Liputan6.com, Jakarta - Di tengah beredarnya isu pembubaran, pemerintah telah menganggarkan dana untuk Satuan Kerja Khusus Pelaksana Kegiatan Hulu Minyak dan Gas Bumi (SKK Migas) sudah masuk dalam Rancangan Anggaran Pendapatan Belanja Negara (rAPBN) 2015.
Menteri Energi Sumber Daya Mineral (ESDM) Ad Interim Chairul Tanjung mengatakan, anggaran untuk SKK Migas dalam RAPBN 2015 diusulkan sebesar Rp 1,9 triliun.
Advertisement
"Skk Migas Rp 1,9 triliun" kata Chairul, dalam Rapat Rencana Kerja Anggaran Kementerian Lembaga, di gedung DPR, Jakarta, Rabu (17/9/2014).
Chairul pun menyerahkan pengajuan tersebut ke komisi VII DPR untuk dibahas dan disetujui.
"Akan dibahas DPR, akan terlebih rinci PLT akan memparkan program lebih rinci kepada DPR RI," tambah Chairul.
Setelah melakukan perdrepatan cukup sengit, para anggota dewan tersebut menyetujui usulan anggran SKK Migas yang diusulkan oleh Kementerian ESDM sebesar Rp 1,9 triliun.
"Bagaimana kita setuju anggaran SKK Migas Rp 1,9 triliun? Sah!," kata anggota Komisi VII DPR yang menjadi Ketua Rapat Kerja RAPBN 2015, Milton Pakpahan sambil mengetuk palu.
Sebelumnya, anggota Komisi VII DPR Effendi Simbolon mengungkapkan soal rencana pemerintah baru untuk melebur SKK Migas dan Pertamina Energy Trading Ltd (Petral) menjadi perusahaan Badan Usaha Milik Negara (BUMN).
"Kami kan harus ada political will. Nanti kan ke depan SKK akan dibubarkan," kata Efendi.
Peleburan SKK Migas tersebut mengacu putusan Mahkamah Konstitusi (MK). Nantinya SKK Migas akan menjadi satu unit usaha di bawah Kementerian BUMN.
"Dia kan menjadi unit usaha. Karena MK memutuskan seperti itu. Tapi semua aset SDM kita alihkan. Menjadi unit usaha berdiri sendiri di bawah BUMN. Seperti Pertamina. Unit investasi dan eksplorasi," papar dia.
Menurut Efendi, Presiden terpilih Joko Widodo sudah mengetahui hal tersebut.
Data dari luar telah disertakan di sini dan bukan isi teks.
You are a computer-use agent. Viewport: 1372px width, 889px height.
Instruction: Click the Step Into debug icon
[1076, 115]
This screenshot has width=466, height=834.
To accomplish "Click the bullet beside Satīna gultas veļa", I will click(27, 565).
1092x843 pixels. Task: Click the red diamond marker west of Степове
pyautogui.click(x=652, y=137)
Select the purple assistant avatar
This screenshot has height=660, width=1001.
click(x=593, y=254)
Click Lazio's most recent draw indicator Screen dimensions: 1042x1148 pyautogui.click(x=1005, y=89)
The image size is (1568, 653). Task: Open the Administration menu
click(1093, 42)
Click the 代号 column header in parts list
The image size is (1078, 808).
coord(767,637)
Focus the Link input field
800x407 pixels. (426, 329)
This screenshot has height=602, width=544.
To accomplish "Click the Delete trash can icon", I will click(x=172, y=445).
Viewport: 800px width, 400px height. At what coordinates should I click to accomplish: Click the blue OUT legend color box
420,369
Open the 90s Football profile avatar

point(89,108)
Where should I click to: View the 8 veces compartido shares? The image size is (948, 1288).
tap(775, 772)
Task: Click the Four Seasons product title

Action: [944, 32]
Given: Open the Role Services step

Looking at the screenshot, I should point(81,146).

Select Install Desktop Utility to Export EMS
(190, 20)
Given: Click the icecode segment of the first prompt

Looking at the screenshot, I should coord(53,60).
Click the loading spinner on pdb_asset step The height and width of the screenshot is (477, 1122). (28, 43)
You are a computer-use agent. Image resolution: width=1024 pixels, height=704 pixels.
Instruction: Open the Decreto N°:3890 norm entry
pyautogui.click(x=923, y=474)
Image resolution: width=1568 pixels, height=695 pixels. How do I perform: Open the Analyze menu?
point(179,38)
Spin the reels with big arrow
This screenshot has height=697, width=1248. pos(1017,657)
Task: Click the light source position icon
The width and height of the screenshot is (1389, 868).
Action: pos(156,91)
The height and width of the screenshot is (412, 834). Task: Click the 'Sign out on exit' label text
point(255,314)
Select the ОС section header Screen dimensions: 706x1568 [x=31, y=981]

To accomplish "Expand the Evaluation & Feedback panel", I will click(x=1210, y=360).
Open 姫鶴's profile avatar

Jika sudah melebur menjadi BUMN hubungan SKK Migas versi baru akan menggunakan skema business to business (b to b) saat bekerjasama dengan Kontraktor Kerjasama (KKKS).
"Kan belum final. Kami kan mengikuti judicial review itu harus patuh dulu. Jadi b to b dengan KKKS," ungkapnya. (Pew/Ndw)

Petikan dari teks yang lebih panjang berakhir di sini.